Oleh suku Dani dan beberapa suku yang mendiami wilayah pegunungan tengah
Papua, Honai dikenal sudah sejak lama di Kabupaten Jayawijaya. Artinya,
honai memang didesain khusus sebagai rumah yang melindungi dari hawa
dingin. Sampai saat ini, honai secara turun-temurun masih dibangun
sesuai dengan tradisi dan kondisi setempat. Secara morfologis, honai
dibenuk dari dua kata. Pertama yaitu “Hun” yang berarti pria dewasa dan
“Ai” yang berarti rumah. Secara harfiah, honai berarti rumah laki-laki
dewasa. Bukan saja miliki laki-laki dewasa, kaum perempuan juga
mempunyai honai hanya saja dalam pengistilahannya berbeda. Untuk kaum
wanita, hanoi disebut “Ebeai”. Seperti halnya honai, Ebeai terdiri dari
dua kata, yakni “Ebe” atau tubuh dalam pengertian kehadiran tubuh dan
“Ai” yang berarti rumah.
Orang
Lani mempunyai tiga honai. yakni honai bagi kaum laki-laki, honai
perempuan dan honai yang dikhususkan untuk memberi makan atau memelihara
ternak seperti babi. Banyak spekulasi bahwa masyarakat asli di
pegunungan tengah Papua biasa tidur dengan ternak-ternak mereka. Tentu
saja anggapan itu tidak benar sebab ada honai yang dibangun khusus untuk
memelihara babi.
Dalam
merumuskan perang dan pesta adat, masyarakat papua biasa melakukannya
di honai laki-laki dewasa, tepatnya di ruang bawah. Diskusi,
berdemokrasi,berdialog dan berdebat mengenai kehidupan ekonomi, keamanan
daerah, membagi pengalaman dan memikirkan tentang kesinambungan hidup
biasanya juga didialogkan. Honai bagain bawah digunakan pula untuk
tempat penyimpan harta. Bagi suku Dani, bagian bawah honai kerap digunakan untuk menyimpan mumi. Adapun kamar tidur terdapat di bagian atas honai dan ebeai.

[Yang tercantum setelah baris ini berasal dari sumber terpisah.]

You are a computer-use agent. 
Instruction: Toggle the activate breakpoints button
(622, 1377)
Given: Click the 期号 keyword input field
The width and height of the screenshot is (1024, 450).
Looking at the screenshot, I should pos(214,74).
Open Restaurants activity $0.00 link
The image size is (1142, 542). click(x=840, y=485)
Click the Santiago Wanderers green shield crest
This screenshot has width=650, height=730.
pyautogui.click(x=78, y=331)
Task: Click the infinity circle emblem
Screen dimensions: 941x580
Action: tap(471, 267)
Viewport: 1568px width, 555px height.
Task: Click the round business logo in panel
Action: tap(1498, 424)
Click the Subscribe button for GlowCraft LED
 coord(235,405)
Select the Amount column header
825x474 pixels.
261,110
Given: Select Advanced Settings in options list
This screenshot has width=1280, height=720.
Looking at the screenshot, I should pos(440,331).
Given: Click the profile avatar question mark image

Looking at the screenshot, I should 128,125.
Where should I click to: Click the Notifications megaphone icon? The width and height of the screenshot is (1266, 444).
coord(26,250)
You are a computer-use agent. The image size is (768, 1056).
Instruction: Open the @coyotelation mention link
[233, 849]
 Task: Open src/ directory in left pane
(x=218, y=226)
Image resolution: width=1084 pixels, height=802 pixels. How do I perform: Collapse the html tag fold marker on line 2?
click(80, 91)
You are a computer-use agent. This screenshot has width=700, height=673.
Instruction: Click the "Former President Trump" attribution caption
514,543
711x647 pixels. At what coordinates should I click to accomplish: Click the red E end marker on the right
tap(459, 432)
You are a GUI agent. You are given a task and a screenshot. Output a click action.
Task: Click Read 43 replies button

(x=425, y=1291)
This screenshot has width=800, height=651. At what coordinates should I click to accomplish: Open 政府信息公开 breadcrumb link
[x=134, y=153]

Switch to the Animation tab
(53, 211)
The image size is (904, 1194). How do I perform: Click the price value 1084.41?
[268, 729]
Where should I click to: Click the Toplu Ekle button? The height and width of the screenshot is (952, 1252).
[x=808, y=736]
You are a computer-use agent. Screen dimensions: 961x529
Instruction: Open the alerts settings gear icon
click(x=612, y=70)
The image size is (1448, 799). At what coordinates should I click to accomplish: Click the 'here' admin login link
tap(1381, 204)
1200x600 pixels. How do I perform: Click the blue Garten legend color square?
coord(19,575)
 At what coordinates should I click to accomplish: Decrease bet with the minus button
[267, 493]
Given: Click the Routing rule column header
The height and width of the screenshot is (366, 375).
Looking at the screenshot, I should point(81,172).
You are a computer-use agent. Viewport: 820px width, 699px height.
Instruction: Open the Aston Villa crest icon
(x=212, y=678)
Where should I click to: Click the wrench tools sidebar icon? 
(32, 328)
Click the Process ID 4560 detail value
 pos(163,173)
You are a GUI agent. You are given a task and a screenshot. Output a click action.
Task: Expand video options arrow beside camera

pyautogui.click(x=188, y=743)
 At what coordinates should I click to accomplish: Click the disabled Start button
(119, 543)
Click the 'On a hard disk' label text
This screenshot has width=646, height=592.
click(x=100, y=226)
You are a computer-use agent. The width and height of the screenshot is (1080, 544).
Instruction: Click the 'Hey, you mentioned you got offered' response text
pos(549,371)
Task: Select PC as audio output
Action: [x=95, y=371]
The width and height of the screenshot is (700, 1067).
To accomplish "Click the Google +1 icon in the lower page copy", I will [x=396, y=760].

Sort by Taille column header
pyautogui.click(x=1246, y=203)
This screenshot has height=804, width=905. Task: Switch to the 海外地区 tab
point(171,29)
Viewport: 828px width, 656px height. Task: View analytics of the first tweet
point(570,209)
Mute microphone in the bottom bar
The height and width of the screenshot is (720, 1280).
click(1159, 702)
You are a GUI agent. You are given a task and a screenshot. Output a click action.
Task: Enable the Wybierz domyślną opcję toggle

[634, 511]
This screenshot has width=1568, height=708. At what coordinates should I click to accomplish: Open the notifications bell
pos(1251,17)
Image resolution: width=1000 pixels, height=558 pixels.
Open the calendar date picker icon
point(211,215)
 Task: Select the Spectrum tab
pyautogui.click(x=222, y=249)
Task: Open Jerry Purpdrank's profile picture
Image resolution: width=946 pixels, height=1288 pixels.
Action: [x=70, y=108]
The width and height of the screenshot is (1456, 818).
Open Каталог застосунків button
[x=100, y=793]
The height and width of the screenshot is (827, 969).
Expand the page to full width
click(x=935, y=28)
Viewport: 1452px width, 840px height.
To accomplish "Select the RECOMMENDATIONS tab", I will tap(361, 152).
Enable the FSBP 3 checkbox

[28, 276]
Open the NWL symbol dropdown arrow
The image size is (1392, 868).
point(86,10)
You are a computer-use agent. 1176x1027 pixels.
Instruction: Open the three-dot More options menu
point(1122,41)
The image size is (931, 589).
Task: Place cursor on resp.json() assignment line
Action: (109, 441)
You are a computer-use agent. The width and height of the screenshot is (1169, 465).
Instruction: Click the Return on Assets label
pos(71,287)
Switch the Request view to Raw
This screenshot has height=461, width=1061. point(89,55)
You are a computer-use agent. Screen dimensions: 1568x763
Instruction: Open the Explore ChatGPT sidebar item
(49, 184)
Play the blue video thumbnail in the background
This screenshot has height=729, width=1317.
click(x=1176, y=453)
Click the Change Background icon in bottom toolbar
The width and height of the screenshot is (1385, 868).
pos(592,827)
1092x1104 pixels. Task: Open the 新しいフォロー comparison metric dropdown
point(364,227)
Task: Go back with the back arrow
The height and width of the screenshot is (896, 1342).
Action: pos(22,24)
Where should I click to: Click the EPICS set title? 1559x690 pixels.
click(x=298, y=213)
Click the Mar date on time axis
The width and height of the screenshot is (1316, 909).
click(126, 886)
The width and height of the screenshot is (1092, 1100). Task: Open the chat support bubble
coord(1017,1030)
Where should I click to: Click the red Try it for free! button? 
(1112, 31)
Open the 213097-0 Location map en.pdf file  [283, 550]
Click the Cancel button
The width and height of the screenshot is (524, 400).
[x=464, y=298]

Menariknya, honai dan ebeai juga
merupakan tempat pendidikan khusus. Honai laki-laki dewasa khusus untuk
laki-laki dewasa dan yang beranjak dewasa. Di sana mereka (laki-laki
yang beranjak dewasa diajarkan mengenai banyak hal untuk mempersiapkan
hidupnya ketika menginjak usia dewasa. Honai laki-laki dewasa tidak
boleh ditinggali oleh perempuan.
Bagi
ebeai atau honai bagi kaum perempuan, honai berfungsi untuk melakukan
proses pendidikan bagi kaum perempuan yang beranjak dewasa. Di sana
tinggal anak-anak perempuan dan anak-anak laki-laki, serta para kaum
ibu. Di dalam honai atau ebeai tersebut para ibu mengajarkan hal-hal
yang akan dihadapi anak-anak perempuan setelah tiba saatnya untuk
menikah atau kawin. Bagi anak laki-laki, tinggalnya mereka di honai
wanita hanya bersifat sementara. Ketika mereka beranjak dewasa mereka
akan pindah ke honai laki-laki dewasa.
Honai
berbentuk bulat. Atap hoani berbentuk kerucut atau kubah (dome).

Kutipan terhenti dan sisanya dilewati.